*** Opening Excerpt to read ***

Diffraction is a scientific phenomenon that occurs when, for example, water or light collide against or pass by or through an obstacle. The waves of water that collide with an obstacle will bend and overlap each other, thereby creating new patterns that also carry what was before (but in new ways). Diffractive readings can be used as a metaphor to search for and understand differences, and to connect different types of data when analysing and re-analysing events, and to see more complex understandings of the entanglements of the world (Barad, 2007, 2014; Magnusson, 2021). In the analytical work, we make agential cuts in the data set and connect them with other cuts that touch on different events and intra-actions (Barad, 2007, 2014). The cuts are then read through each other to make the differences and similarities in the children’s and educators’ narrated perceptions of the indoor educational environment visible, which means that we can follow human and non-human relationships as sociomaterial assemblages.

Some events in the data started to ‘glimmer’ (MacLure, 2010, p. 282) during the data production in the six preschools. These glimmering aspects of the sociomaterial assemblages were seen in the ongoing verbalising and visualising of the events. These events triggered the analytical work, and they also encouraged the researchers to return to the data repeatedly to identify what was not glimmering at the first site and what was disguised or not seen in the first encounter with the data (e.g., Magnusson, 2021). This way of moving back and forth with the data made new events and narrations glimmer. However, the movements also troubled the idea of a given or fixed understanding of the relationship in-between humans and non-humans in the educational environment and, in that sense, revealed new aspects of the sociomaterial assemblages.

Sociomaterial Assemblages—Some Findings

Moving back and forth whilst following the data in the analytical process of using diffractive readings made new cuts (Barad, 2014) visible in the exploration and examination of the questions: What kinds of things and materiality engage the educators and the children in the indoor educational environment? Which sociomaterial assemblages are seen in the entangled intersection of human and non-human participation?

During the analytical work, the carpets took part in and constructed a carpet-child-educator-assemblage. Intra-actions with carpets can be identified in the data from most of the six preschools. The carpet events glimmered (MacLure, 2010) during the data production and when returning to the data later.

The Blue Carpet—A Placemaking Materiality

At a general level, the participating children engaged with the cameras in different ways, e.g., someone immediately started photographing on their own without the researchers, educators, and the other children; someone else asked for help to turn the camera on or asked an educator or a peer to follow the camera tour. Some children went back and forth between the researcher and the educational environment, while others chose to walk around and create ways of seeing, making seen, and taking photographs based on one or two questions asked by the researchers. A few children frequently returned to the educators to show the photographs on the camera’s display, whereas others stayed together, talking, laughing, and photographing, followed by the researcher or an educator. However, in one of the preschools (municipality 2), when five-year-old Noah walked around with a digital camera. he was relatively consistent in his choice of places and motifs to photograph and engaged more actively in two of the prompts from the researcher: a place where you usually play and things you enjoy playing with.

*** Closing Excerpt to read ***
*** Opening Data extract ***

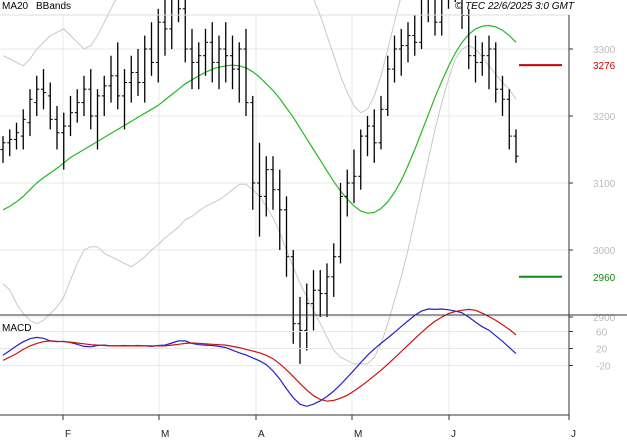  I want to click on price-y-axis: 2900300031003200330034003500, so click(592, 184).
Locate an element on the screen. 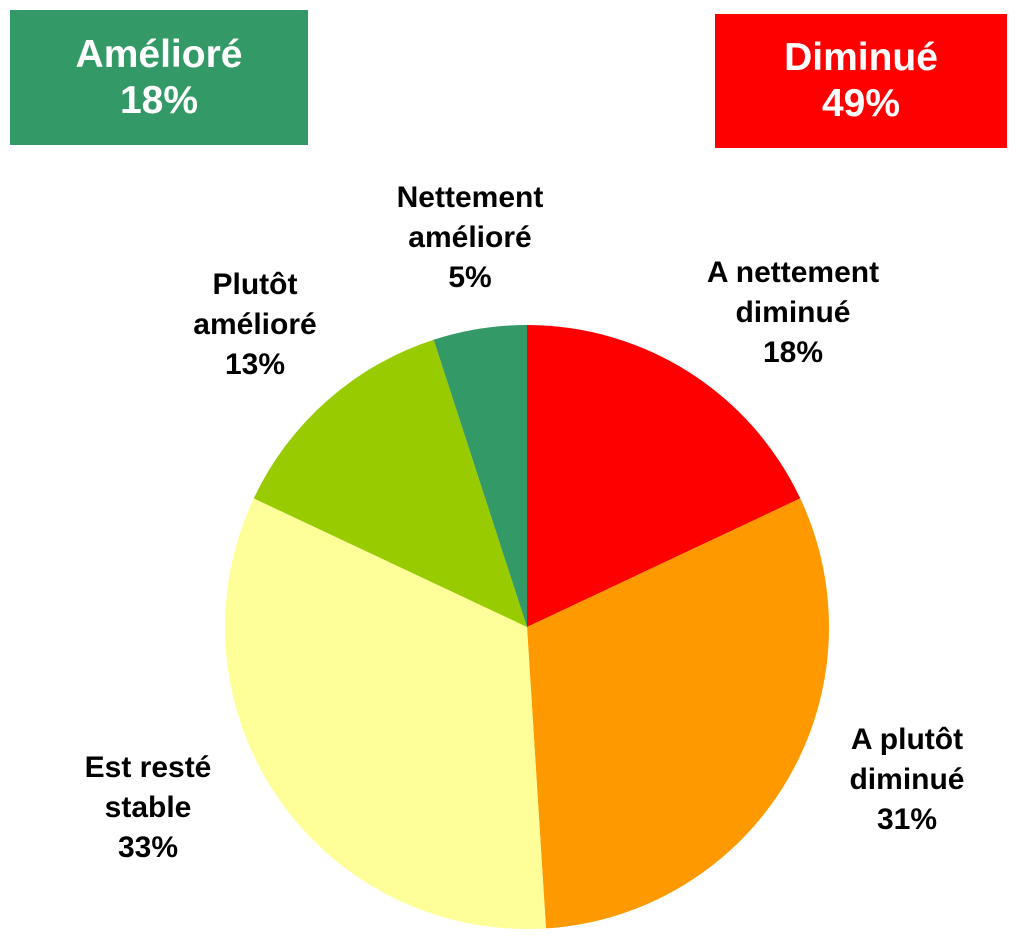  value-label: 31% is located at coordinates (907, 820).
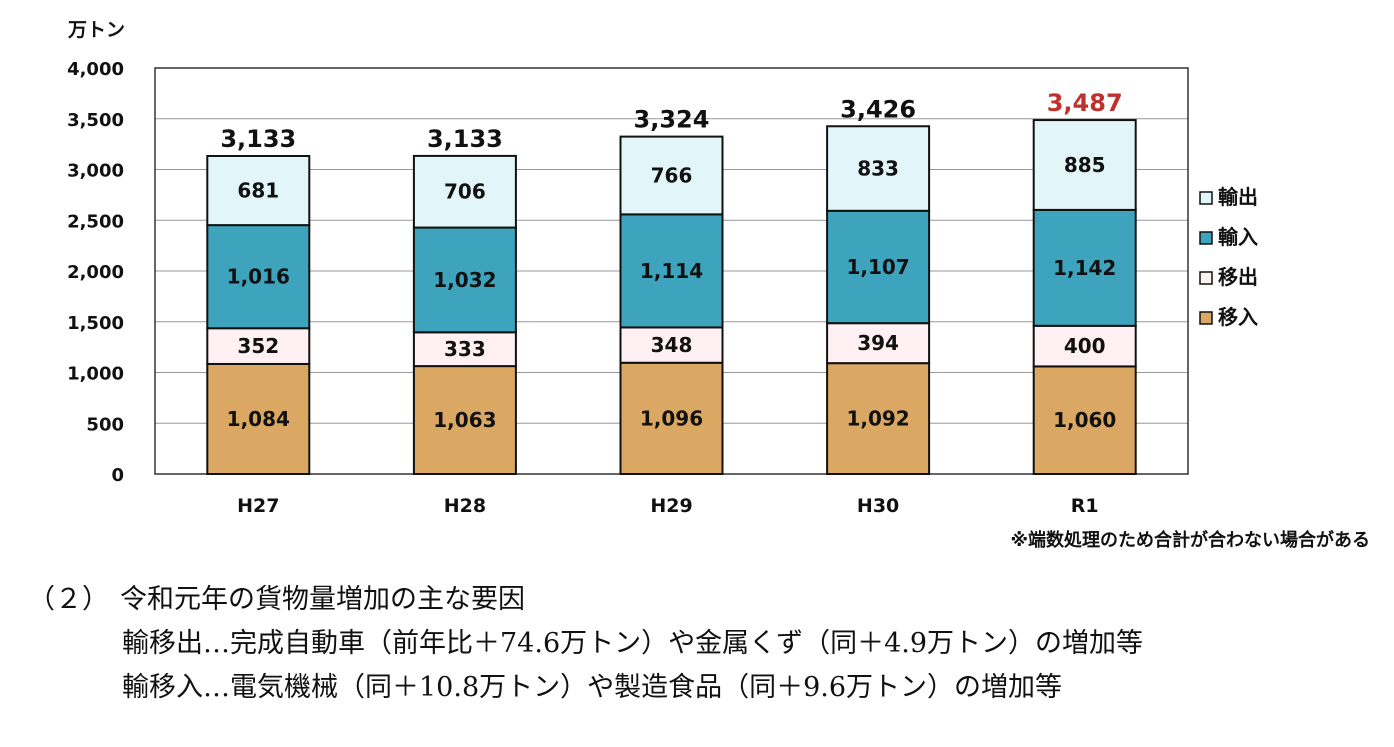  I want to click on x-axis: H27 H28 H29 H30 R1, so click(668, 506).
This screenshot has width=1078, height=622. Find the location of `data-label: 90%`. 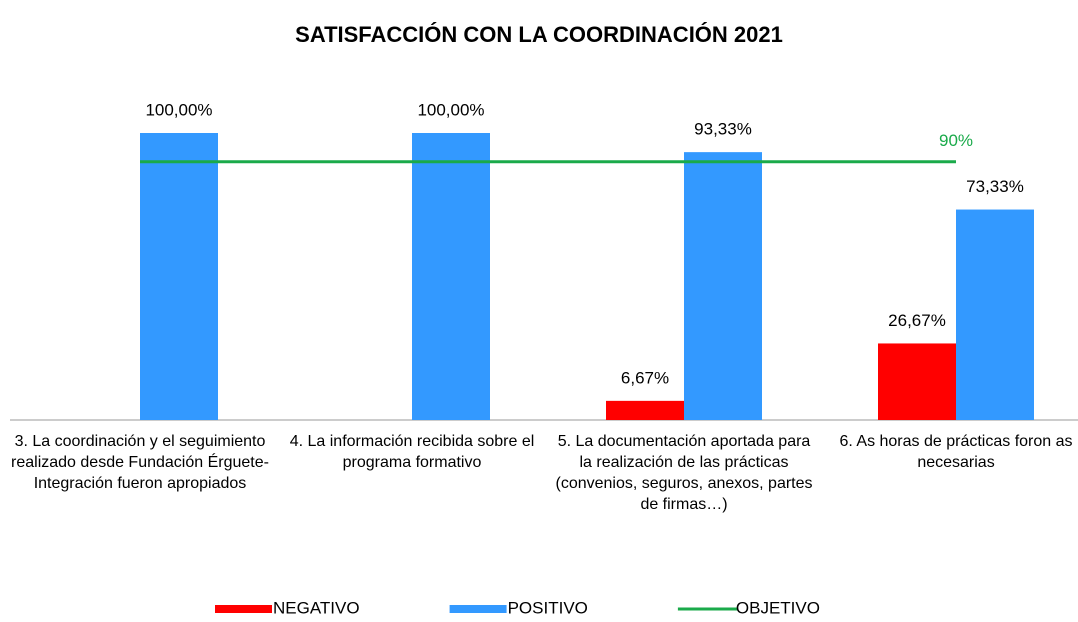

data-label: 90% is located at coordinates (956, 140).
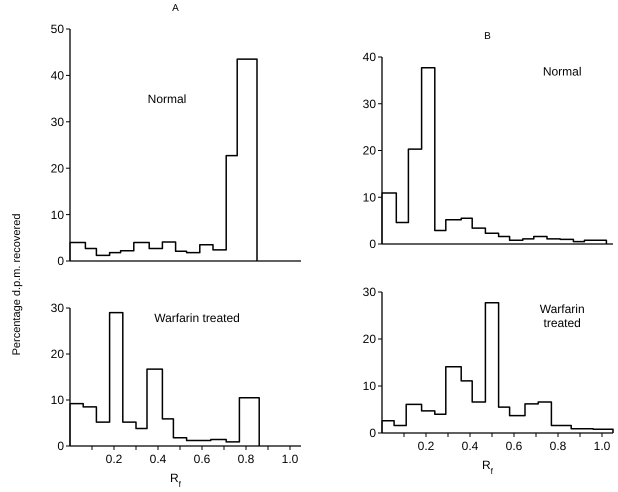  Describe the element at coordinates (176, 8) in the screenshot. I see `chart-title: A` at that location.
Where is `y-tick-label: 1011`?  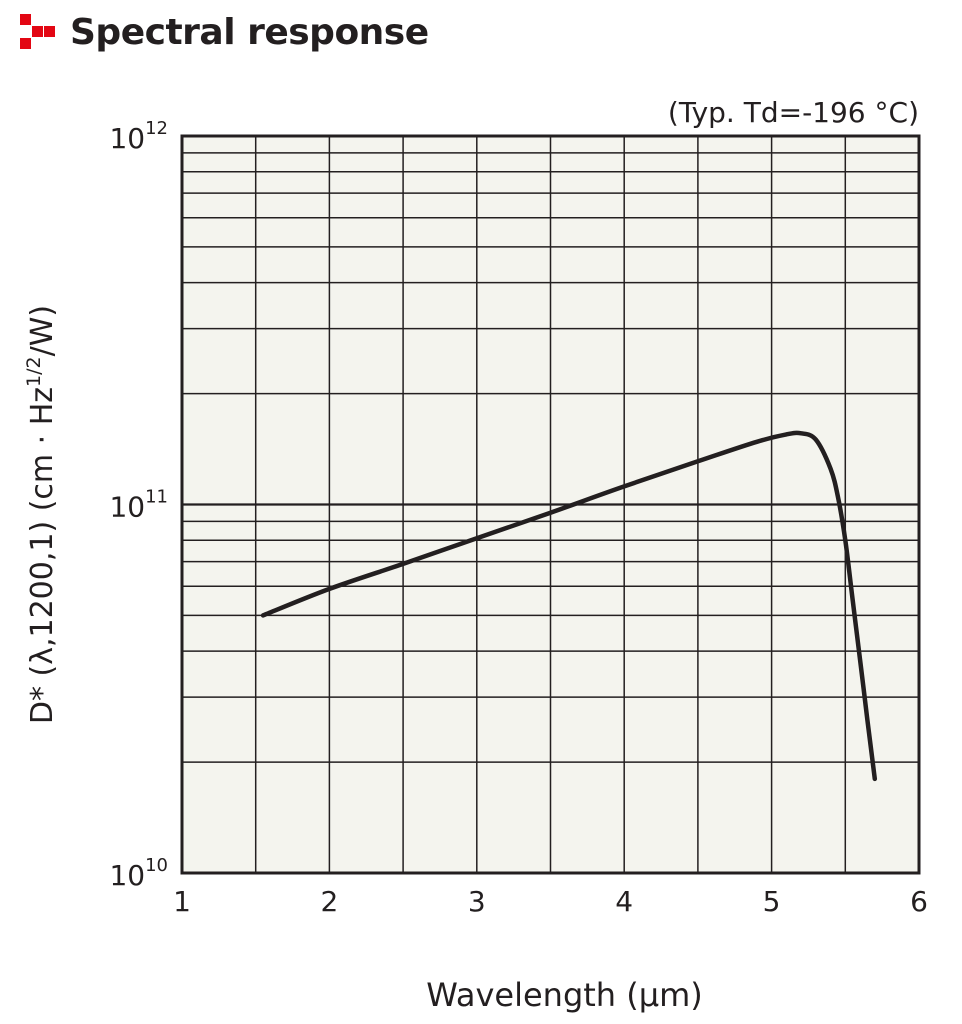 y-tick-label: 1011 is located at coordinates (138, 506).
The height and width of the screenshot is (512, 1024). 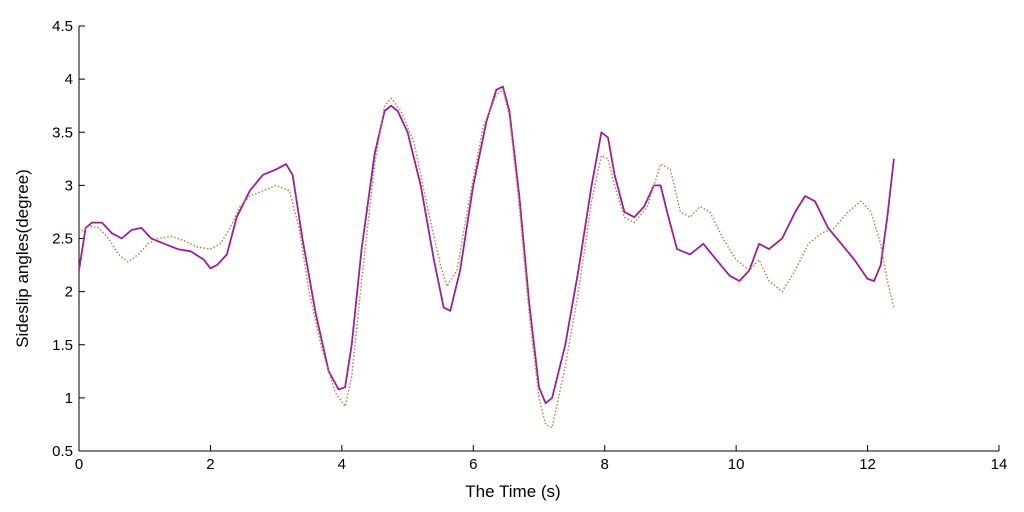 I want to click on y-tick-label: 0.5, so click(x=62, y=452).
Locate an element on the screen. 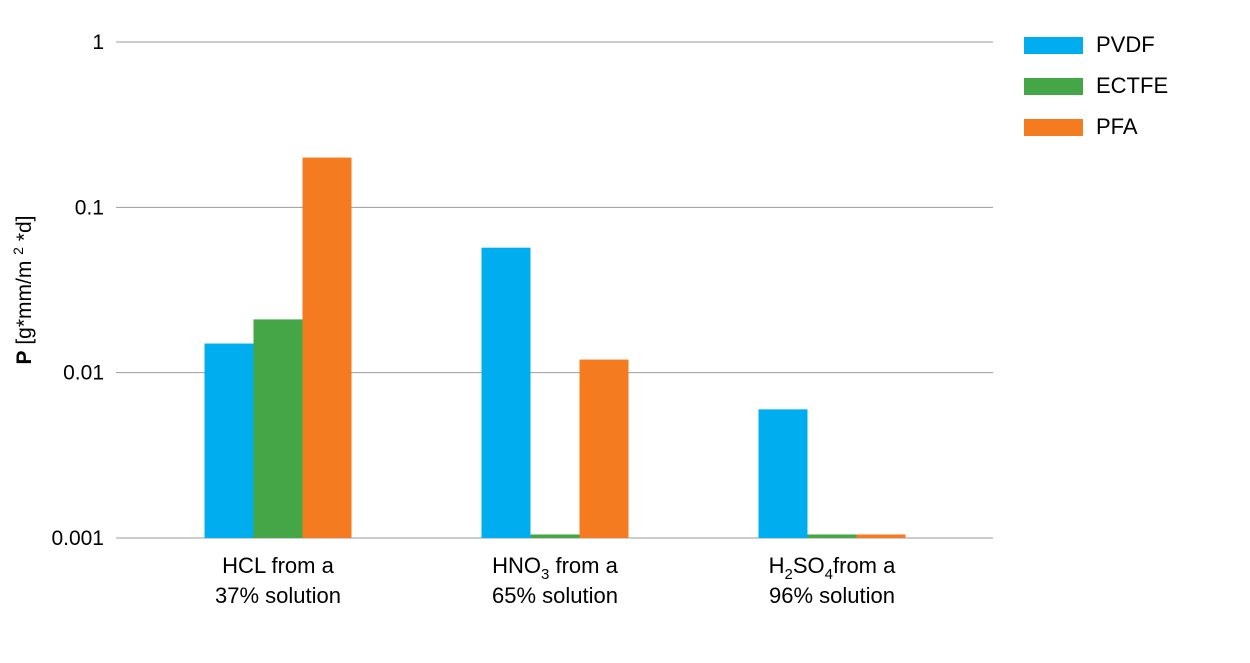 This screenshot has width=1250, height=663. y-tick-label: 1 is located at coordinates (98, 42).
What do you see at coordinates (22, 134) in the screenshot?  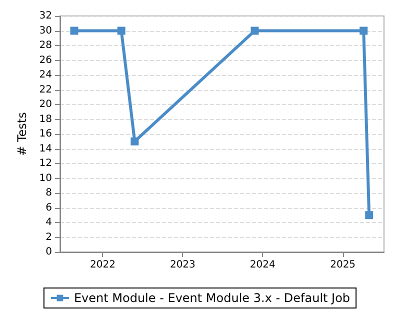 I see `y-axis-title: # Tests` at bounding box center [22, 134].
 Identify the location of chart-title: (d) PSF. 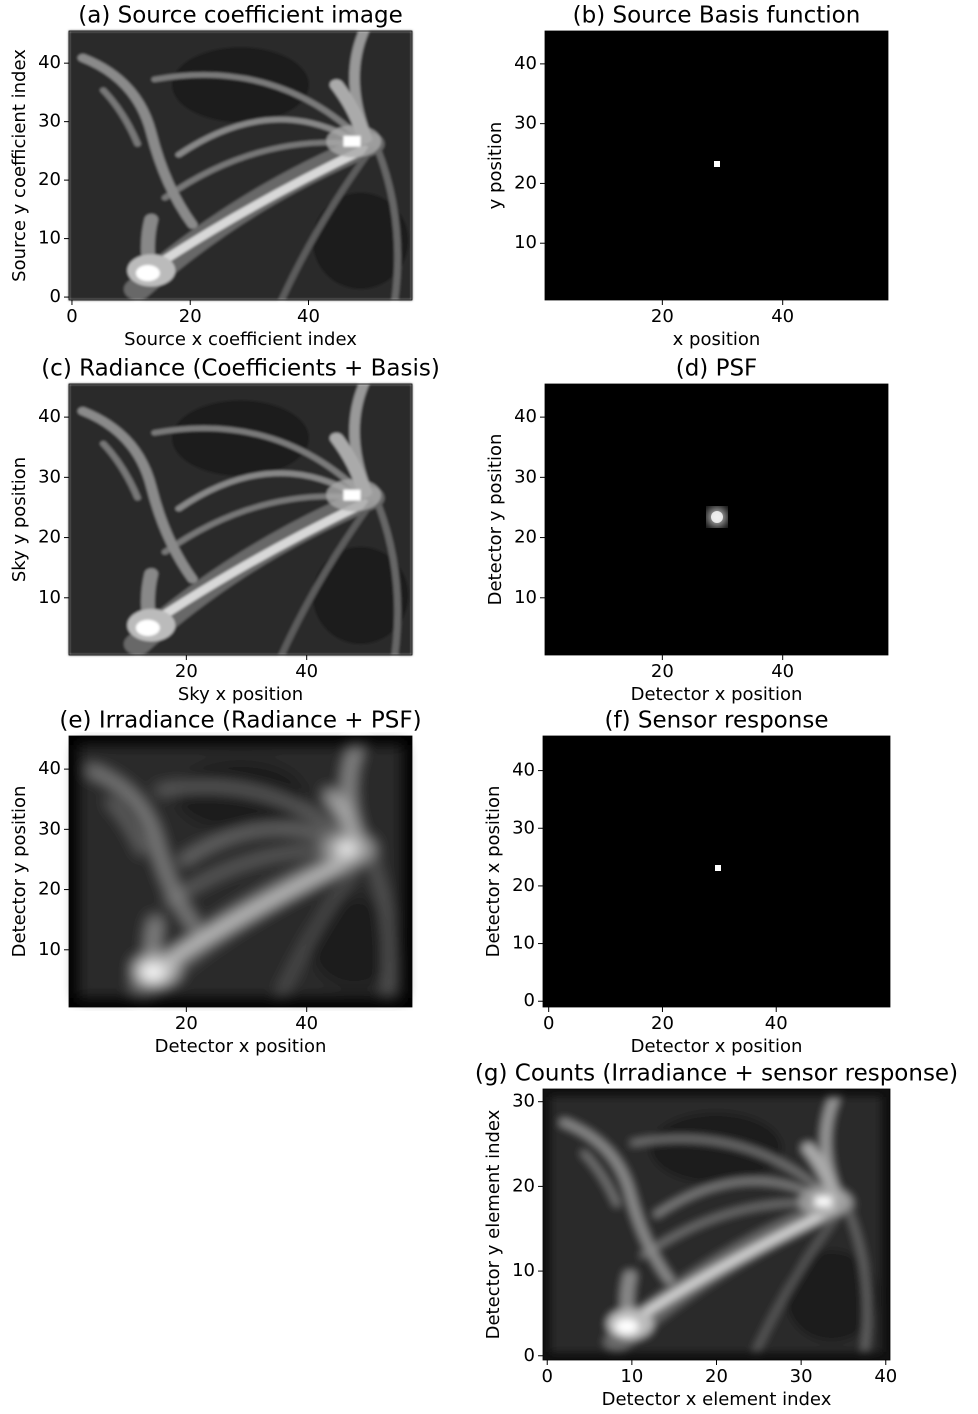
(717, 369).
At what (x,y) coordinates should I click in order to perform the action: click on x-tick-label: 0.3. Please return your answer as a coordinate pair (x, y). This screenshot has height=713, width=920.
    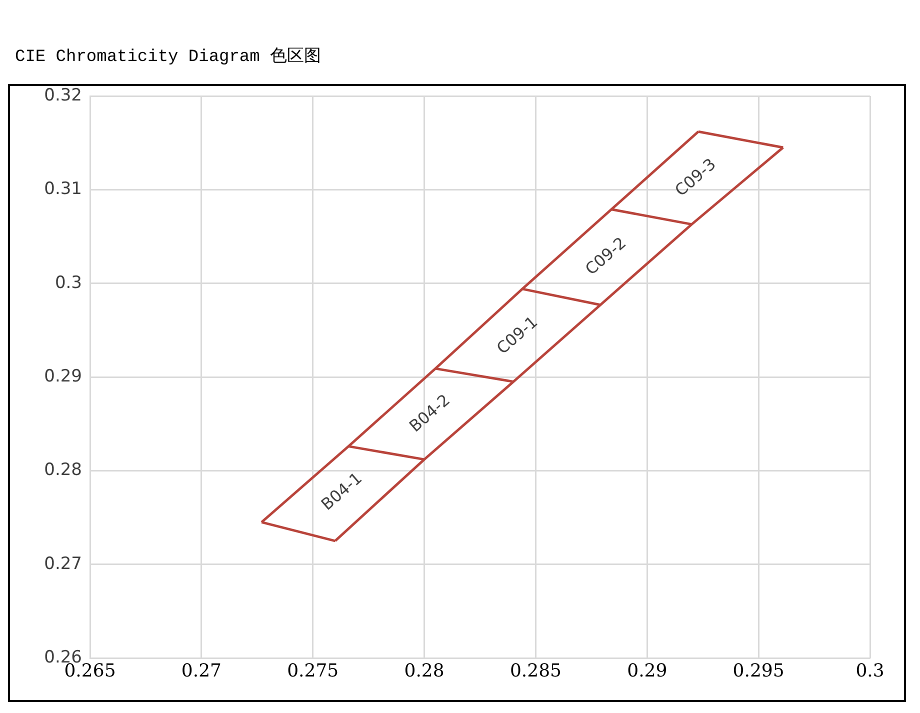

*** Closing Data extract ***

What you need to do:
**a)** Answer the following from the excerpt on diffractive readings, one answer per line:
(i) In how many preschools did the data production take place?
(ii) What objects took part in constructing an assemblage with the child and the educator?
(iii) How old was Noah?
**b)** Copy the records exactly, beginning with the line that contains "Identify the location" and continuing through the end of the records. Leave out the pictures.
The text and the records were taken from unrelated sources.

Solutions for each task:
**a)**
(i) Six.
(ii) Carpets.
(iii) Five years old.

**b)**
 Identify the location of chart-title: (d) PSF. 
(717, 369).
At what (x,y) coordinates should I click in order to perform the action: click on x-tick-label: 0.3. Please return your answer as a coordinate pair (x, y). This screenshot has height=713, width=920.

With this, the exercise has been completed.